### Task to carry out
Up to and including the line with "Given: Open System", restate the records below word for word, beginning with their first line.

[The data Boundary: Start]

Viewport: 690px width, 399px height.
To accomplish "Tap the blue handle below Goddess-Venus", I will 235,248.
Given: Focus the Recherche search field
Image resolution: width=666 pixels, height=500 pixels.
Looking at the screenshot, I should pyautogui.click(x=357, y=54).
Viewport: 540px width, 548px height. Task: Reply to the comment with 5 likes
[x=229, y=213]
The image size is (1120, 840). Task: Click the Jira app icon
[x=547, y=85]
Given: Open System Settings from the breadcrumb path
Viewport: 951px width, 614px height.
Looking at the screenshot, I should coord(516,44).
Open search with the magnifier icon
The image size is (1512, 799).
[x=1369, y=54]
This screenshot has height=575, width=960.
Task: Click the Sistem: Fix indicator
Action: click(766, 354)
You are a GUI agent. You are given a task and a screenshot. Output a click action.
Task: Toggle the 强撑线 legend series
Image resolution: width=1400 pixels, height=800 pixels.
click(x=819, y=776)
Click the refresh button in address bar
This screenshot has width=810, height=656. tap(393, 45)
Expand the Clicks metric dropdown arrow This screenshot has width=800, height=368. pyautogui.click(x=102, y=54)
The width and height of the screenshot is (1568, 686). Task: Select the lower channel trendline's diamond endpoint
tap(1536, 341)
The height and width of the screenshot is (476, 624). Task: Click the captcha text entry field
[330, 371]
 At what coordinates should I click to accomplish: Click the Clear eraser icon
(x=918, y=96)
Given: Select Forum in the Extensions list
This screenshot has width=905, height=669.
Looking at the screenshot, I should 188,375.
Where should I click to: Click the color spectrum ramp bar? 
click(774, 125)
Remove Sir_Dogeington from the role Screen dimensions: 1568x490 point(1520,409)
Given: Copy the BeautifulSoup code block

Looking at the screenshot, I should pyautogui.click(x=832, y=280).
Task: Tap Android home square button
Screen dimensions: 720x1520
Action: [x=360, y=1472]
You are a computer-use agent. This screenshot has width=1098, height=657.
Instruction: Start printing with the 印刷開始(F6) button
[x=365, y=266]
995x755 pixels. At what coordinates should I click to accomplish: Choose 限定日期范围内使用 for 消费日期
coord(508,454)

[The data Boundary: End]

### Exercise solution
Viewport: 690px width, 399px height.
To accomplish "Tap the blue handle below Goddess-Venus", I will 235,248.
Given: Focus the Recherche search field
Image resolution: width=666 pixels, height=500 pixels.
Looking at the screenshot, I should pyautogui.click(x=357, y=54).
Viewport: 540px width, 548px height. Task: Reply to the comment with 5 likes
[x=229, y=213]
The image size is (1120, 840). Task: Click the Jira app icon
[x=547, y=85]
Given: Open System Settings from the breadcrumb path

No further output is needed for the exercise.